-Tem dificuldade em andar ou subir escadas?
-Tem dificuldade nos cuidados pessoais, como tomar banho ou vestir-se sozinho?
-Usando a língua em que habitualmente se expressa, tem dificuldade em comunicar com os outros, por exemplo compreendê-los ou fazer-se entender por eles?
Eis as questões que acabei de responder nos censos 2021. É através destas respostas que o Estado tenciona obter dados concretos sobre as pessoas com deficiência. É dececionante verificar que se repetem os mesmos erros dos últimos censos ocorrido em 2011. Tinha a esperança de que desta vez houvesse outro rigor na recolha de dados sobre a nossa realidade, mas vejo que ainda não é desta vez que isso vai acontecer. Através das questões colocadas é impossível o Estado chegar a uma conclusão, porque nem todas as pessoas que têm uma incapacidade temporária, têm uma deficiência. Uma pessoa pode estar temporariamente impedida de se locomover, ler, ouvir ou ver, o que não significa que possua uma deficiência definitiva. Por exemplo, a maioria dos nossos idosos sente essas dificuldades devido à sua idade.
Estima-se que exista cerca de um milhão de pessoas com deficiência em Portugal, estima-se, porque como se pode verificar o Estado continua a não se preocupar em promover um levantamento rigoroso sobre nós. Os últimos censos, que ocorreram em 2011, ocultou a informação específica sobre os cidadãos com deficiência, nos que se encontram a ocorrer acontecerá o mesmo. Não foi por falta de alerta. Em 2011 as críticas ao método utilizado pelo INE não tardaram a surgir. Até a Secretária de Estado para a Inclusão das Pessoas com Deficiência, se manifestou, dizia ao jornal Público em 2016: “Não podemos ter dados exactos, porque fizeram questão de perder uma oportunidade fundamental de ter esses dados mais ou menos caracterizados. Alguém decidiu, por razões contabilísticas ou financeiras, que as questões relativas à deficiência iriam ficar fora do Censos de 2011. Tínhamos dados mais ou menos fiáveis nos Censos de 2001 e deixámos de os ter em 2011” e prometia resolver a questão ao avançar com censos próprios.

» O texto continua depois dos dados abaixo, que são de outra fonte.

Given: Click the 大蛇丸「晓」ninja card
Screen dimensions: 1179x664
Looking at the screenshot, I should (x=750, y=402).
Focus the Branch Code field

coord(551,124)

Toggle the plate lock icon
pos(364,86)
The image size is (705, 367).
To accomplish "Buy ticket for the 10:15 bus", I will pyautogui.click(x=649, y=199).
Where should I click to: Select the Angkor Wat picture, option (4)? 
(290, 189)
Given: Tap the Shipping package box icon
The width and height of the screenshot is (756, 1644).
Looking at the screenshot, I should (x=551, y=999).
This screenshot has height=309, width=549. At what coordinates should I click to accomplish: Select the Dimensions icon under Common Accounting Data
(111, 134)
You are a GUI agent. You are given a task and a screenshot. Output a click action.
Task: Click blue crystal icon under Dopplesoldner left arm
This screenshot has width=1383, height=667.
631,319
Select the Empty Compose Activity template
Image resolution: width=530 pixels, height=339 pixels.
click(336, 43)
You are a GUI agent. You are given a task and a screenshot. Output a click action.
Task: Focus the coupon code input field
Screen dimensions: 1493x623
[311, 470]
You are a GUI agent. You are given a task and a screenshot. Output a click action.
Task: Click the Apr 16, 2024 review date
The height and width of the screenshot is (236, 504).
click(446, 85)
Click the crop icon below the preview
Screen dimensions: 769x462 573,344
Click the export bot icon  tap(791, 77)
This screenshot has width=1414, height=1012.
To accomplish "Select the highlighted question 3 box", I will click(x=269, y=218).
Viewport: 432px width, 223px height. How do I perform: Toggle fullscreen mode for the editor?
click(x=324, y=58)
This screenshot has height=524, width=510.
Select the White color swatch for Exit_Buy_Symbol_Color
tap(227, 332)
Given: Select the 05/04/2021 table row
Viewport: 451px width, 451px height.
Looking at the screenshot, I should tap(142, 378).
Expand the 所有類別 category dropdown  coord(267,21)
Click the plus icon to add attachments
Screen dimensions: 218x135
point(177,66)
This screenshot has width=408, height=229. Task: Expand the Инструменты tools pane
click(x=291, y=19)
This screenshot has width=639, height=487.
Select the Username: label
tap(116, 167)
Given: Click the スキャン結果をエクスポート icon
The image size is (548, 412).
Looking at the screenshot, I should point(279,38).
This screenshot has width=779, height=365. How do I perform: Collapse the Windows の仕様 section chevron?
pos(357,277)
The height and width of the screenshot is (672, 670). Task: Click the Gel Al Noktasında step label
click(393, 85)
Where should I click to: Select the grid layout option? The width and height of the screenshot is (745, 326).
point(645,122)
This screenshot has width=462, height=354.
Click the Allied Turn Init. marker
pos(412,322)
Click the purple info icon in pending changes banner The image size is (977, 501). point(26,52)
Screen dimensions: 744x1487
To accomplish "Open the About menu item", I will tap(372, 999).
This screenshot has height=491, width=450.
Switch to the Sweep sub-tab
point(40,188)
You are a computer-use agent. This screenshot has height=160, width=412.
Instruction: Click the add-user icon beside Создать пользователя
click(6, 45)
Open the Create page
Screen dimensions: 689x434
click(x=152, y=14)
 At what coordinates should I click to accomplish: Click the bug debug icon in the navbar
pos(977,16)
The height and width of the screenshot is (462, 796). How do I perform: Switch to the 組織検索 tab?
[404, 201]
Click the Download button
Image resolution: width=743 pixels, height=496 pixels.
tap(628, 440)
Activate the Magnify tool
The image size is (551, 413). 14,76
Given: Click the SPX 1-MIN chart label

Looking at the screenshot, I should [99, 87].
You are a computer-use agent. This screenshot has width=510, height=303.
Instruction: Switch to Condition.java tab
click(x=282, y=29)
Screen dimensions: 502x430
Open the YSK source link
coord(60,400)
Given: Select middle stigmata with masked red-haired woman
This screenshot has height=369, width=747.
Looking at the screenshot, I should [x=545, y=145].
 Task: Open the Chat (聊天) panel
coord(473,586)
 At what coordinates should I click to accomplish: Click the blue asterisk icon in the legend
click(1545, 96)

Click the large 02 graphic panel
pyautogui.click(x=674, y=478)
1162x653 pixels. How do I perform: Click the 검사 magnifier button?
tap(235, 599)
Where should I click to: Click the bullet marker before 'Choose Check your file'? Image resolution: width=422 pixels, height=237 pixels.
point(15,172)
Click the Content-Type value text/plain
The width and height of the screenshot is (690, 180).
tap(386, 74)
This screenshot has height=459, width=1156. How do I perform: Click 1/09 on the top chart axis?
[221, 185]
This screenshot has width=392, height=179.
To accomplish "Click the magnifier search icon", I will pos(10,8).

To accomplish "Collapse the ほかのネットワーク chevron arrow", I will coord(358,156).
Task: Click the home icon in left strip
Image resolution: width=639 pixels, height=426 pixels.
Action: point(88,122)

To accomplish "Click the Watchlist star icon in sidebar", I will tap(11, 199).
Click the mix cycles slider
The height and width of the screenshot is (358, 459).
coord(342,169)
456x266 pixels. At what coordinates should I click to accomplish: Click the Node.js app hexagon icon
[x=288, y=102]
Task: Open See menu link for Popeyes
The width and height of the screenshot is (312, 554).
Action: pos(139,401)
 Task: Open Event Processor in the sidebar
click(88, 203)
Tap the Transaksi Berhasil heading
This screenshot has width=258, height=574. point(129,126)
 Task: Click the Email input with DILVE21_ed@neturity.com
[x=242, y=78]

“Ainda não conhecemos a realidade por completo, porque esse mapeamento não está devidamente feito, onde é que as pessoas estão, onde é que elas podem estar e em que condições” já está decidido que vai ser feita "uma espécie de censos”, acrescentava.
Humberto Santos, atualmente presidente do Instituto Nacional para a Reabilitação, organismo que tutela a deficiência, na altura presidente da Associação Portuguesa de Deficientes (APD) também mostrou a sua insatisfação ao JN: "A nossa expectativa era que estes Censos pudessem ajudar a corrigir as deformações de informação que os Censos anteriores trouxeram, mas a forma como foram definidos não o vão permitir".
Tanto a Secretária de Estado como o antigo presidente da APD, ambos com cargos de relevo atualmente, pelos vistos mudaram de ideias.
São grandes as diferenças sobre a importância do rigor nas questões apresentadas. Dados Pordata: 2001: População residente com deficiência segundo os Censos: total e por tipo de deficiência: Auditiva 84.172; visual 163.569; motora 156.246; mental 70.994; paralisia cerebral 15.009; outra deficiência 146.069. Total de pessoas com deficiência 636.059
DADOS EM 2011: Cerca de 16% das pessoas entre os 15 e os 64 anos tinham simultaneamente problemas de saúde prolongados e dificuldades na realização de atividades básicas; Cerca de 50% da população idosa tinha muita dificuldade ou não conseguia realizar pelo menos uma das 6 atividades do dia-a-dia; 40,5% da população residente entre os 15 e os 64 anos afetada por problemas de saúde ou doença prolongados.
Grande diferença nos dados recolhidos. Em 2001 ficamos com dados concretos porque as questões se basearam na deficiência, em 2011 e nos que se encontram a decorrer, preferiram basear-se na incapacidade. Assim, mais uma vez ficaremos sem ter um retrato das pessoas com deficiência, e sem conhecer o nosso universo, continuarão a ser criadas políticas desfasadas da nossa realidade.